A former pharmacist at heart, Gerard Rivera is now working to remove financial barriers for patients.
I still remember the day a Hep C patient walked into our pharmacy with a $30,000 prescription that her insurance wouldn’t cover.
Processing the prescription took hours of coordination, multiple calls to attain prior authorizations and prove clinical justification. Eventually insurance covered most of it, but she was still left with a $2,000 bill she couldn’t afford.
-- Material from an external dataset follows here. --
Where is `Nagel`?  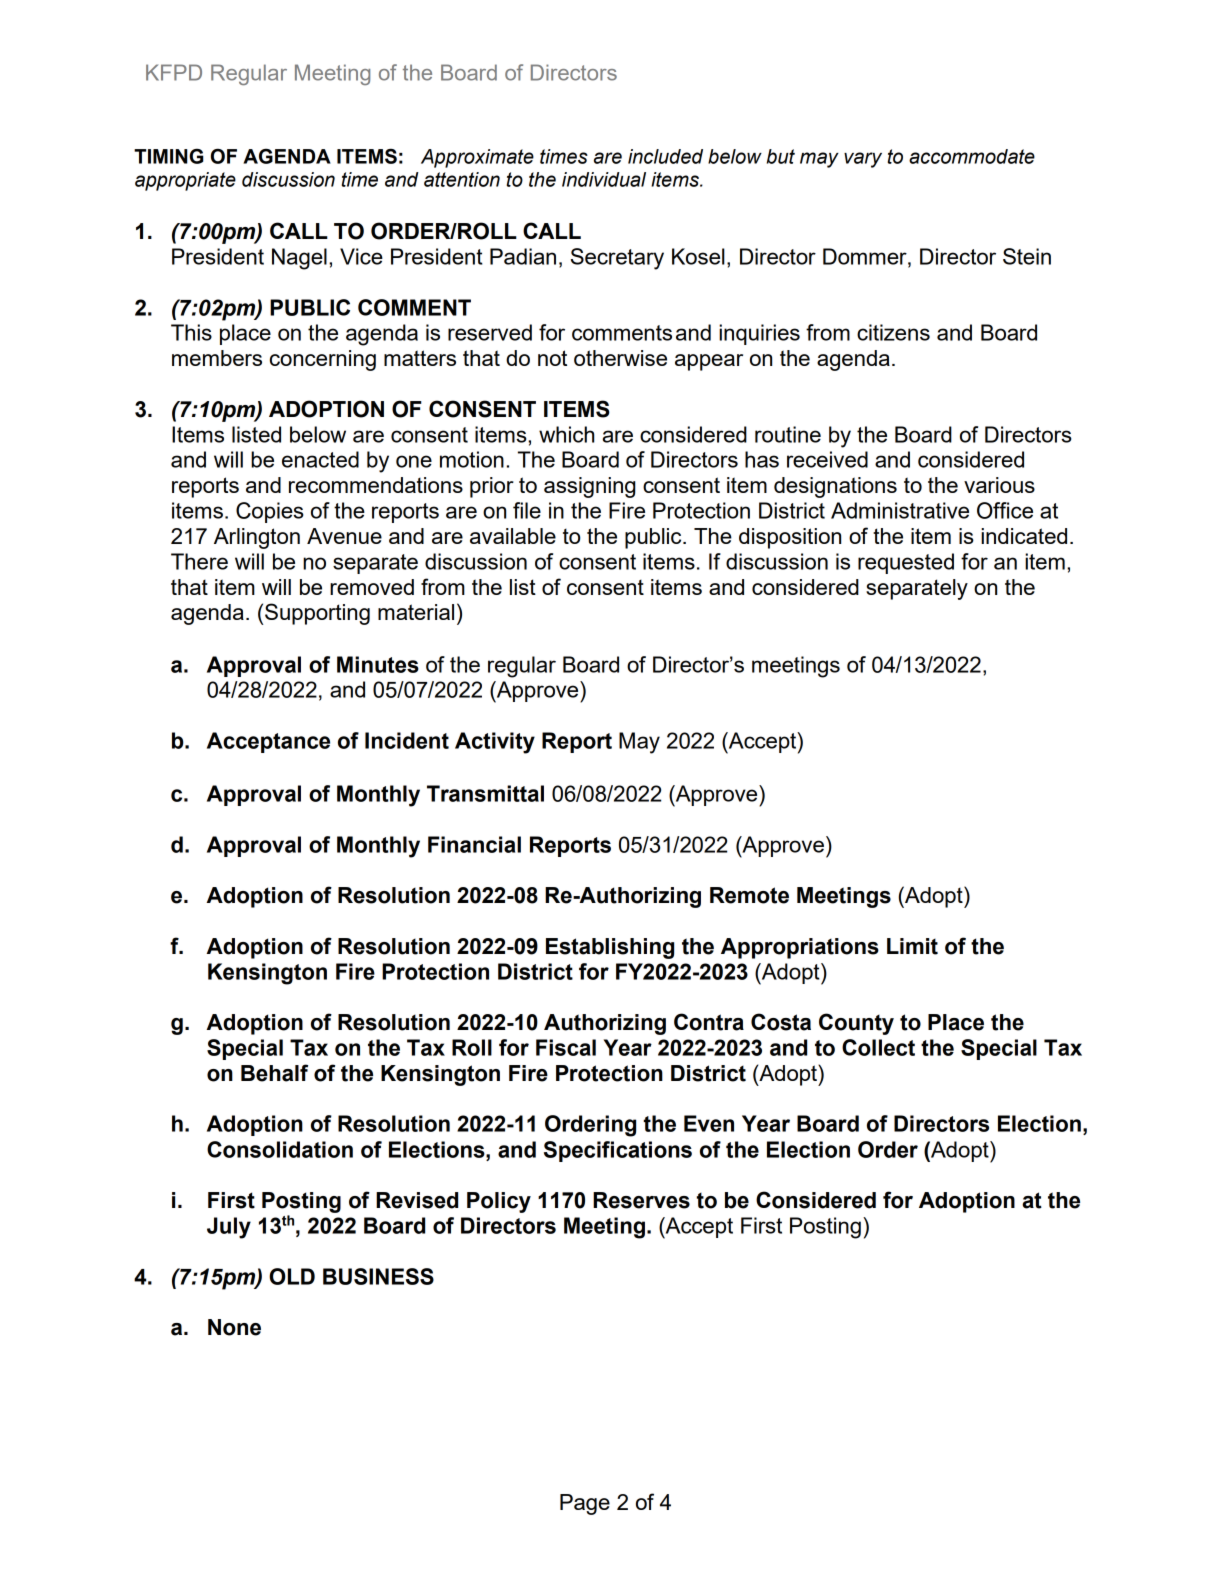 Nagel is located at coordinates (299, 259).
Only after enrolling her in a patient affordability program did her cost drop to $0.
Luckily, we were running a specialty pharmacy that could afford to take the necessary time to help her get the medication.
But it shouldn’t have taken that much blood, sweat, and tears to fill her prescription.
Her case clicked all the eligibility boxes:
- She had a clear diagnosis of hep C
- She had private insurance through her employer
- There was no generic medicine alternative she could take
The outcome could have been different. Instead of getting the patient started on therapy, she could have walked away without it.
That patient experience changed how I thought about the entire healthcare finance system.
Affordability programs directly affect health outcomes. In this case, it was a life-saving one.
It’s time to stop seeing it as a budget line, and begin seeing it as a mission-critical investment in people.
Because patient affordability isn’t a cost, it’s care continuity.